* 課題: 抜粋テキストで、-i は i を追い出したあと、自らを何と名乗りましたか。

* 抜粋テキスト:
虚数をめぐる政治的な寓話

Q

2乗して -1 になる数というのが虚数単位 i の定義ですが、それを見ていた -i が自分も2乗して -1 になるので、i ばかりが虚数単位を名乗るのは不公平だと言い出し、i を追い出して真虚数単位 j として名乗りをあげました。

さて、このお話の続きは……

A

例えば (5+2i)*(8+5i) = (30+41i) という式は (5-2j)*(8-5j) = (30-41j) と虚数部の符号をすべて反対にすることにより書き換えることができて、何の問題もありません。今までの複素数に関する式は符号を変えるだけでそのまま成り立ちます。さらに四則演算についてはすべての項を共役複素数(虚数部の符号を反対にした数)に置き換えても成立することは容易に確かめられるので、(5+2j)*(8+5j) = (30+41j)という式も成り立ちます。四則演算以外も基本的には四則演算の拡張なので、共役複素数のこの性質は引き継がれます。つまり i を j と書き換えた式もそのまま成立するのです。

そこまで対称的なら、もともと imaginary number の i なんだから i に改名すればいいじゃないかと誰かが言い出し、それに j も同意して i と名乗るようになりました。 再び (5+2i)*(8+5i) = (30+41i) です。

虚数単位の王座では元 j 現 i が微笑みをたたえています。見た目はまったく昔追い出した i と変わりません。さて、彼はいったい誰なのでしょう?

* データ抜粋:
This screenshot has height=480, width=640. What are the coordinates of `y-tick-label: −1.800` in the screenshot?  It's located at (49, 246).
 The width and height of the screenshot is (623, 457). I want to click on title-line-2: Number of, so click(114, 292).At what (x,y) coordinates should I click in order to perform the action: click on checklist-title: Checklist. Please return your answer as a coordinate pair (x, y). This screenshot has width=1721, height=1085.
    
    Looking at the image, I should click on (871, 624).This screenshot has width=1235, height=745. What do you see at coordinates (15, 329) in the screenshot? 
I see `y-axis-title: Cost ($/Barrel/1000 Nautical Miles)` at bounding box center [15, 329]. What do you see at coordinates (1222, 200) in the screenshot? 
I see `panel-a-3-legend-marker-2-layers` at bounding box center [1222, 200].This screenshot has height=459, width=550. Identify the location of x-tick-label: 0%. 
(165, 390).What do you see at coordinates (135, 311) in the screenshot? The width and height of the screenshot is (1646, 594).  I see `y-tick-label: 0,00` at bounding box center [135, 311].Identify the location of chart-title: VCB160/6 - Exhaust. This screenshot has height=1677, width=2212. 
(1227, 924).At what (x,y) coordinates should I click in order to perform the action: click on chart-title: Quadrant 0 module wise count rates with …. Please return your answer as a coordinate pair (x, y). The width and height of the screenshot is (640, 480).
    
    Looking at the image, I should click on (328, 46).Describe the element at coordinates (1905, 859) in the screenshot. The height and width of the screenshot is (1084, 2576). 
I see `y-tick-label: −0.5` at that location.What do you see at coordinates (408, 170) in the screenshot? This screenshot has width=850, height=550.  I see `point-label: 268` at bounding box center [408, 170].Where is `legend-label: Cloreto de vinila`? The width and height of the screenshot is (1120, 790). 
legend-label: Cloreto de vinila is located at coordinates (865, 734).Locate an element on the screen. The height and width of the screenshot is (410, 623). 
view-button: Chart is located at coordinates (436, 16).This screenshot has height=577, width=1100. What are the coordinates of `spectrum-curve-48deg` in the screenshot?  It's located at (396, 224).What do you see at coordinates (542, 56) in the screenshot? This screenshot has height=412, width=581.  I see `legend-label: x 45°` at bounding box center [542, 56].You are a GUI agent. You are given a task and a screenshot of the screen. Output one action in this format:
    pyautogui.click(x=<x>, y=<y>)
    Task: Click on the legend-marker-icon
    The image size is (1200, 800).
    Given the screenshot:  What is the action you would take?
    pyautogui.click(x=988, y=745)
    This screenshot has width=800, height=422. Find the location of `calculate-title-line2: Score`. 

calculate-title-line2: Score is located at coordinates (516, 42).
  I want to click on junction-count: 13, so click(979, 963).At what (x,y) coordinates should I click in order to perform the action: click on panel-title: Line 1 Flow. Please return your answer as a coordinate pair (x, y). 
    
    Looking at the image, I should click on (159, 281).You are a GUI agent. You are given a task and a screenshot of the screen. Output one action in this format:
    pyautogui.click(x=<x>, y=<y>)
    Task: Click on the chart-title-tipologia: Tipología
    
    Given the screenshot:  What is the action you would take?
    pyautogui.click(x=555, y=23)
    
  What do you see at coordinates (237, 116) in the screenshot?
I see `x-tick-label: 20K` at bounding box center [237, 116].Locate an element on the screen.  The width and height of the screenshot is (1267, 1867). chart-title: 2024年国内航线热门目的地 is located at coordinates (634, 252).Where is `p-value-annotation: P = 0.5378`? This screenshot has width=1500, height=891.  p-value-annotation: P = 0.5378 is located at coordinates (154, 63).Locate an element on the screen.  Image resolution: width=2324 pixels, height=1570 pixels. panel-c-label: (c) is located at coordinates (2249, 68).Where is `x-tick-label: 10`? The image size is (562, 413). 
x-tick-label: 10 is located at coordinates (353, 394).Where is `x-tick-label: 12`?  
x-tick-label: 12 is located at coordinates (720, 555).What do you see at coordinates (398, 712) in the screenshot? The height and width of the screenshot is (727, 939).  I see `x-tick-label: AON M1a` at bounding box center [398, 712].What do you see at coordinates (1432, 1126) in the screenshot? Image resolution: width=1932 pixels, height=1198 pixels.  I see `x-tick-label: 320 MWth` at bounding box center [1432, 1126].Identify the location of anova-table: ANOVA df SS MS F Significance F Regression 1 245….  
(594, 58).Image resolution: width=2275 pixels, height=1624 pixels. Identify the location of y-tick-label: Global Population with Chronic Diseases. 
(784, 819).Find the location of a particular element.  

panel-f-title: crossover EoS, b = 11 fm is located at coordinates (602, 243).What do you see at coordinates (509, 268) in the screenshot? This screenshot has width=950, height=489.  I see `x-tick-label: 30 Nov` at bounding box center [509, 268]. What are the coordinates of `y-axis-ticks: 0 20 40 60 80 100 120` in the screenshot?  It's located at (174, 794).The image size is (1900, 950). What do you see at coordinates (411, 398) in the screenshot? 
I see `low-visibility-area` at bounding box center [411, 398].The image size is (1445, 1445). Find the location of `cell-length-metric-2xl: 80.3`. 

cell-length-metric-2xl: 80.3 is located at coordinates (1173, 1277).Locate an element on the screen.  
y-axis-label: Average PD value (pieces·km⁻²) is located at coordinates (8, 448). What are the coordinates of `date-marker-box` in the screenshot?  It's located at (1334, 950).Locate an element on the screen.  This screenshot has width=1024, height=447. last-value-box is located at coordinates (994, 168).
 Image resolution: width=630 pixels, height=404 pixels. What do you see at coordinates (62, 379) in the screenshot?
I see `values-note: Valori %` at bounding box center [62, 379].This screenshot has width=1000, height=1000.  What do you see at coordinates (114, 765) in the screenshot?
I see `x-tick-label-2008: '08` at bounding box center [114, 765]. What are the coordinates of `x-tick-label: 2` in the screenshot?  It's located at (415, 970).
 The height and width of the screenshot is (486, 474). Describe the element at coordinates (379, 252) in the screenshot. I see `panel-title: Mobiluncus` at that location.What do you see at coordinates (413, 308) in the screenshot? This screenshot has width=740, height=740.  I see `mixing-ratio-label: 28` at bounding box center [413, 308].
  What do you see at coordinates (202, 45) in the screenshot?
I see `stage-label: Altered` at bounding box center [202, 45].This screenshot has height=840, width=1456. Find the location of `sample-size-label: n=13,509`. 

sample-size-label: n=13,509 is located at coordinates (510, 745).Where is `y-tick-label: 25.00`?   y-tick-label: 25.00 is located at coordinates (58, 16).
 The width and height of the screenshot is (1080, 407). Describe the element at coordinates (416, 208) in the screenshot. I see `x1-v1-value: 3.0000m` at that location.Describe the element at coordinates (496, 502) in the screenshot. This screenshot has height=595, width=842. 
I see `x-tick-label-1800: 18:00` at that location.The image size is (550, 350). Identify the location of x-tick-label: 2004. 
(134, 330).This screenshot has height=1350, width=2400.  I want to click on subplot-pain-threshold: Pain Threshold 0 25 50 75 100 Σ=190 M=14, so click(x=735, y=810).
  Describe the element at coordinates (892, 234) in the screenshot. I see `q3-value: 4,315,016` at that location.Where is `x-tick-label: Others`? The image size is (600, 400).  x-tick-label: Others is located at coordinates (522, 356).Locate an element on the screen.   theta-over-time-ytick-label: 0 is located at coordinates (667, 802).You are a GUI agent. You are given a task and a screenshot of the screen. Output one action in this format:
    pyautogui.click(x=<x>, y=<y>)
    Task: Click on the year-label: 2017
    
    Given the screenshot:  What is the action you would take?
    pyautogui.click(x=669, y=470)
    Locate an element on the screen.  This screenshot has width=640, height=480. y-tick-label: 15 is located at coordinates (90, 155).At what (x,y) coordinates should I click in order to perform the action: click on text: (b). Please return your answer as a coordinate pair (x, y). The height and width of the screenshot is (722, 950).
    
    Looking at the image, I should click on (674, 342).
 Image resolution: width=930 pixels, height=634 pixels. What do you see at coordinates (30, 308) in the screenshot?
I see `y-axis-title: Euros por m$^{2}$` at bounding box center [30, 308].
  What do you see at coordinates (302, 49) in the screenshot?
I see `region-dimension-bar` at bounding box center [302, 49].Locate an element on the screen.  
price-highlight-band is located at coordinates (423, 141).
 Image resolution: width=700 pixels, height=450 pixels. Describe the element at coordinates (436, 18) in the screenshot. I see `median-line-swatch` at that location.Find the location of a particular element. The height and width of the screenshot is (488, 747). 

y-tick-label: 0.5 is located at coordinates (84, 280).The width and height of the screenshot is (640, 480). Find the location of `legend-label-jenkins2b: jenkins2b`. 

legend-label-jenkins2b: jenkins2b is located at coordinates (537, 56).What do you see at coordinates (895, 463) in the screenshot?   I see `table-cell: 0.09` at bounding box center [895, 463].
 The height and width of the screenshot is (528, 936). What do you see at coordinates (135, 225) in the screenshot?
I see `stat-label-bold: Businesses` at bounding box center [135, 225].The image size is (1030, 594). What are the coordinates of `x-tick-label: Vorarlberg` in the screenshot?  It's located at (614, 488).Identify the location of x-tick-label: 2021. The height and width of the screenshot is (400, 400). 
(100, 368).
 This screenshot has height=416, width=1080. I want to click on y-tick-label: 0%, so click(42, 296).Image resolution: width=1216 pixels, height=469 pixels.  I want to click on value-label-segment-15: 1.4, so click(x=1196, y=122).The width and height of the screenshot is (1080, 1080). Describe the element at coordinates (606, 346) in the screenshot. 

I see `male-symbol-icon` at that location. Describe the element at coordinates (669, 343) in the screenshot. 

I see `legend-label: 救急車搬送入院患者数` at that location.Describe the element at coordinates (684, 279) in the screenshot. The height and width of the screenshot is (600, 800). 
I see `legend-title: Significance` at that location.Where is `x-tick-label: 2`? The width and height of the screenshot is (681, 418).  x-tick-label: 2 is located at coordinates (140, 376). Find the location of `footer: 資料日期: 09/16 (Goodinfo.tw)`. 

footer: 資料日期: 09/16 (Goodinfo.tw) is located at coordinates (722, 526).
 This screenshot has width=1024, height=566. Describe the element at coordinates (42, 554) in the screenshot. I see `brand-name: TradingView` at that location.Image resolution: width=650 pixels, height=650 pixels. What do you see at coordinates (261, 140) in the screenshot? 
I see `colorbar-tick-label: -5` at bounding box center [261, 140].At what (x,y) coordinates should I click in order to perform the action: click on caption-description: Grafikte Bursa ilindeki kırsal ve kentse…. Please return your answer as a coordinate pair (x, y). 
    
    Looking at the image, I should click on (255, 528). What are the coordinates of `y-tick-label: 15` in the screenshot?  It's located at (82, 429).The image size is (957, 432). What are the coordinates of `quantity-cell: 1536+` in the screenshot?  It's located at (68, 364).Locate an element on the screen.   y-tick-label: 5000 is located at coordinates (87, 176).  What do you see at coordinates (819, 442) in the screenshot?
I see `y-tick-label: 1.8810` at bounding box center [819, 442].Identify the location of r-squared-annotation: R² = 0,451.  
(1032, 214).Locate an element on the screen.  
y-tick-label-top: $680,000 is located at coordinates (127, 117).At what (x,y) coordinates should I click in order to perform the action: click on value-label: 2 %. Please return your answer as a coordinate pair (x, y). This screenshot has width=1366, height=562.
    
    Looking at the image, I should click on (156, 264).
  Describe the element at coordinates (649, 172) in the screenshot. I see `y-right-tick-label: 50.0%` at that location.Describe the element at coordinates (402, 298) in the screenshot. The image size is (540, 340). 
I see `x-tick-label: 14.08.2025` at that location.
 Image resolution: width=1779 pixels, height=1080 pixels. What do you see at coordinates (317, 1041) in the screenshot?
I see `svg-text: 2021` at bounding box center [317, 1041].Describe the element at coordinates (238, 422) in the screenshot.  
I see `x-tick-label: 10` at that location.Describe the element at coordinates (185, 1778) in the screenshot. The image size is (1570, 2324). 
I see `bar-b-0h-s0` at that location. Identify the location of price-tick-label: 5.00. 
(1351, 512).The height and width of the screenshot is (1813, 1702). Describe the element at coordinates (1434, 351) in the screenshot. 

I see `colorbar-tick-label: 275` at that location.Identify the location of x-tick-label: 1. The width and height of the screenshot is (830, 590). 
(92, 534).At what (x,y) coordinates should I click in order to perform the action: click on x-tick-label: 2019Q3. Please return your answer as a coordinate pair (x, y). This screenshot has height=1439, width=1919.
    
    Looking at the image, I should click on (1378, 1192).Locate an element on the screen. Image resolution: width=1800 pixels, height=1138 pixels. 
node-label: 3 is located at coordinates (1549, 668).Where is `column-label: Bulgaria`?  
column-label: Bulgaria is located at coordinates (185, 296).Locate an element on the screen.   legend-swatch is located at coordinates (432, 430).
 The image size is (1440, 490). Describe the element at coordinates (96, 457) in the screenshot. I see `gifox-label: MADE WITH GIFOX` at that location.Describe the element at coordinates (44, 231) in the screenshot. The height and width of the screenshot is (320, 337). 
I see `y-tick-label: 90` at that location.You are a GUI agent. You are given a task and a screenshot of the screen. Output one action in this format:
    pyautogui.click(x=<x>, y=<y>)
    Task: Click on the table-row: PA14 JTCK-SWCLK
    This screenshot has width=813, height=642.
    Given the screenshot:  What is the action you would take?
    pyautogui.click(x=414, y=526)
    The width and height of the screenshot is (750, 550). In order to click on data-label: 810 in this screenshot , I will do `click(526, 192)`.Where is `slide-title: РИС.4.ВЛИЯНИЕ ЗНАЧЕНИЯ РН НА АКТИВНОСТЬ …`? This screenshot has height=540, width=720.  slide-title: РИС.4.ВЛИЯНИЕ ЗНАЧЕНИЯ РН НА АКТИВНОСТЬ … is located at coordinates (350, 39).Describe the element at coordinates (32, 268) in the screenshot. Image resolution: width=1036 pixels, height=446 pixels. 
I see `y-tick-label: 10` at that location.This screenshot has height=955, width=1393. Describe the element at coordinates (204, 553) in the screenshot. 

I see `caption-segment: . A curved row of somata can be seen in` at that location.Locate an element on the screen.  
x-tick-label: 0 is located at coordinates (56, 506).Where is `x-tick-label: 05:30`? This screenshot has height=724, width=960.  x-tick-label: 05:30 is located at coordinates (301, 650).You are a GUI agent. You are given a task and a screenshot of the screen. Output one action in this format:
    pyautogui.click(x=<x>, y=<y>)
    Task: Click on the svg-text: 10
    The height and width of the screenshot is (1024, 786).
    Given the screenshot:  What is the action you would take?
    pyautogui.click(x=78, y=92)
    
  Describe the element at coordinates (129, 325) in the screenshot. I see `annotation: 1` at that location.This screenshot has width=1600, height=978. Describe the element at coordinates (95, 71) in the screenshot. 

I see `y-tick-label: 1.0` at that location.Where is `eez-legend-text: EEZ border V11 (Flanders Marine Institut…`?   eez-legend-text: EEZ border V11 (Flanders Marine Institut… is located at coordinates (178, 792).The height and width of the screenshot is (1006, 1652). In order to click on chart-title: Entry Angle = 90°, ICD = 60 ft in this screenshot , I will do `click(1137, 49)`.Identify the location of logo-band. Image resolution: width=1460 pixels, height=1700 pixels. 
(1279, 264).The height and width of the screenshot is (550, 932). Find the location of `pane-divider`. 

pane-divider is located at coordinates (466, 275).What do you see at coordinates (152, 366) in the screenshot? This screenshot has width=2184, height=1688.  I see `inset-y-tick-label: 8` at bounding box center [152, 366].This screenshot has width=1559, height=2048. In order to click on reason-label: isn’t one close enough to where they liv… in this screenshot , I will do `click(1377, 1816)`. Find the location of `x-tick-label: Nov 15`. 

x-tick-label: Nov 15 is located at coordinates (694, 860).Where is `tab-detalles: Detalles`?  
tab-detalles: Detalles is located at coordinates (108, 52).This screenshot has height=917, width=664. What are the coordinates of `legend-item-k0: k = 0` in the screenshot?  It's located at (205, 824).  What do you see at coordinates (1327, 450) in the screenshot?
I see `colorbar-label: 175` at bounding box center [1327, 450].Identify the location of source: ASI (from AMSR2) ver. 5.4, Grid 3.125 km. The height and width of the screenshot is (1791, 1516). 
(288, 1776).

* 解答例: 真虚数単位 j と名乗りました。